Excerpt to read →
-------
My original thought was that there ARE indeed quite a few knifemakers in Arkansas. For some reason, the Razorback state seems to draw knifemakers.

Jimmy Lile for one, Dan Koster is another, and I know there are many more, I just cant remember all the names.
 
I just had a thoughtfull and neat post wiped out by my two year old. I'll return to this later. He touched the keyboard and deleted.

It's a Good thread.


munk
 
I told Dan this once:

I never cared for the Pen knife that much. I didn't hate it or anything, but couldn't see why it existed. I liked the forward weight profile of the blade design, but still couldn't see what a Pen could do that an AK of the same size could not. Yeah, that's how I was thinking.

Then I read in another knife forum a comment about the guys on HI hanging around and wanting a knife to be named after them. I ended up defending the Pen.

Recently, I quoted Bob Milek on cartridge design, where he said the fact that someone wanted a cartridge was enough justification for its existence.

Many of you guys wanted exotic blades for special runs at HI. I'm more of a utility guy, but everything is good at our table.

Yeah, Dan, you're right; I would like to pound steel. This thread went in an interesting direction, started by someone saying the blade at the top of the page was a great design. I asked for what? I just wanted to know. Because there is no right way or wrong way when you are talking about reasonable men making knives for a variety of purposes.

munk
 
pounding steel would seem like a good way of keeping warm in the dark & chilly winters in Montana.....;)



Arkansas knifemakers:

Jerry Fisk
John Fitch
Jim Crowell
David Anders
Joe Flournoy
Ronnie Foster
Tim Foster
Bert Gaston
Roger Massey
Ron Newton
James Walker
Tom Krein
Bob Dozier
...
(to name just what comes off the top of my head - there has to be at least a hundred more)
 
munk said:
Do they weigh the same?
-------
What is needed → From the list of Arkansas knifemakers in the forum thread above, give every name whose surname begins with the letter F.
-------
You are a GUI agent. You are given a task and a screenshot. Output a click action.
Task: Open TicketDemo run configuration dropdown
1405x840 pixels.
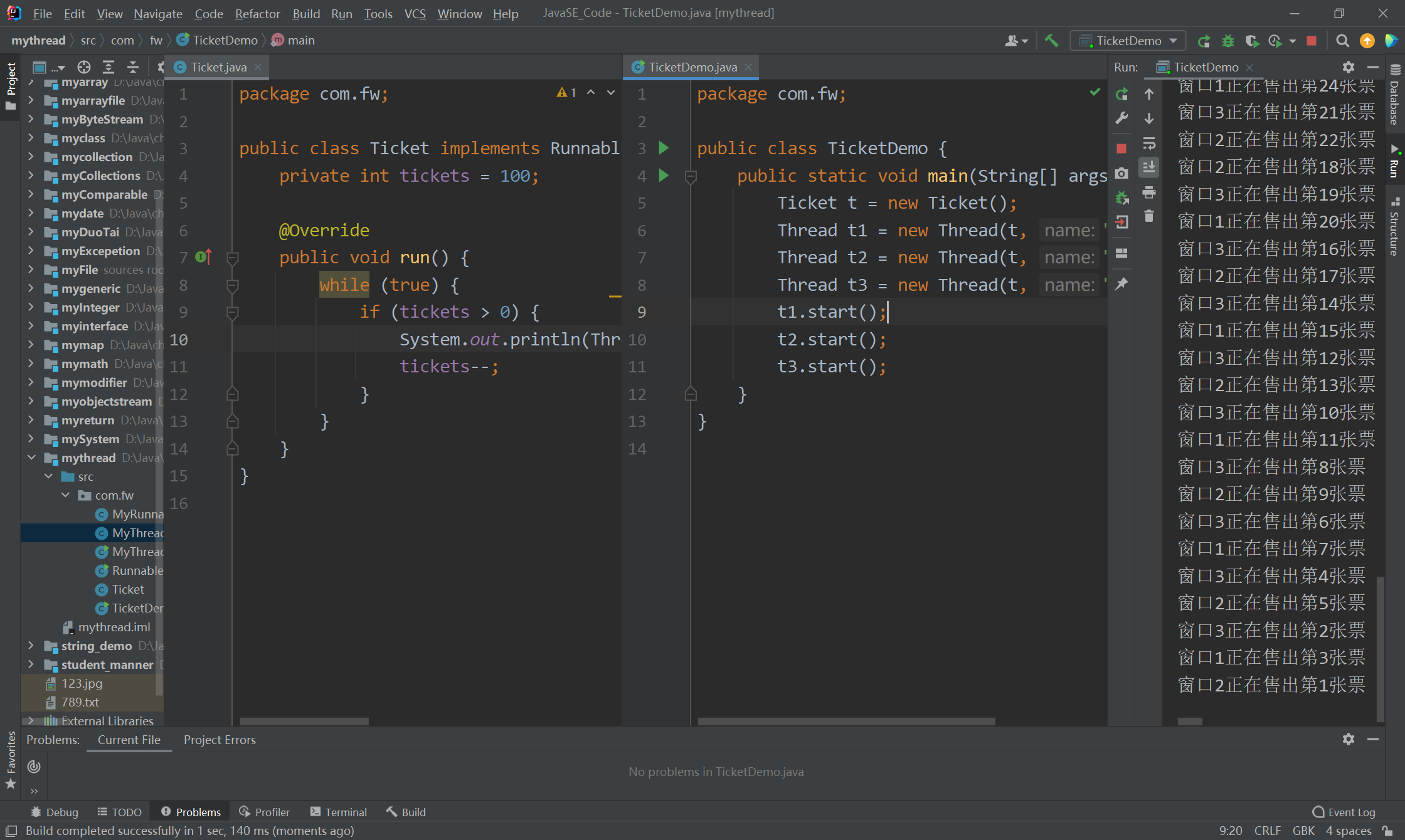point(1128,41)
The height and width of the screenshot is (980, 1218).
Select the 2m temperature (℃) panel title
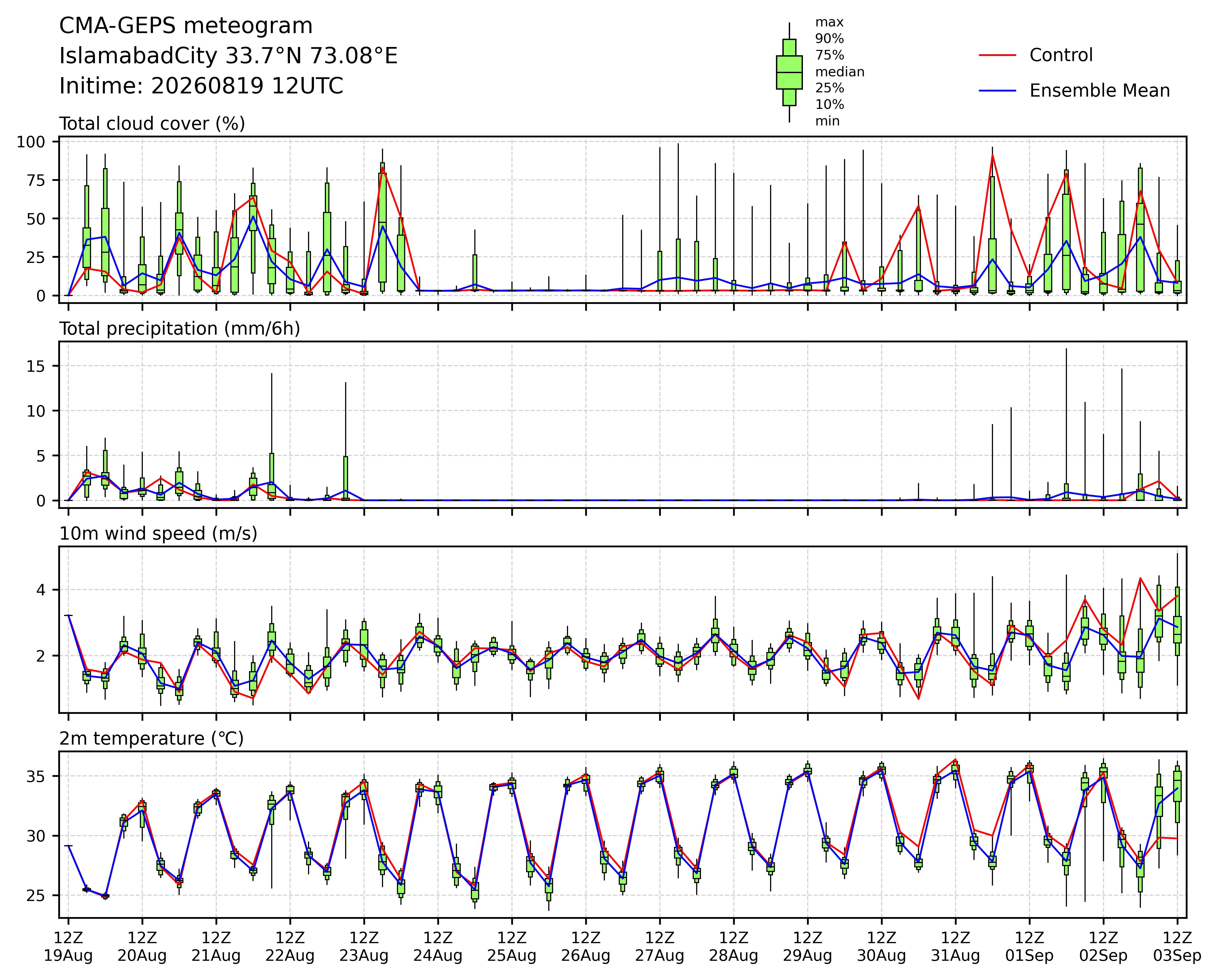coord(151,739)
-------
Response to this task → Jerry Fisk, John Fitch, Joe Flournoy, Ronnie Foster, Tim Foster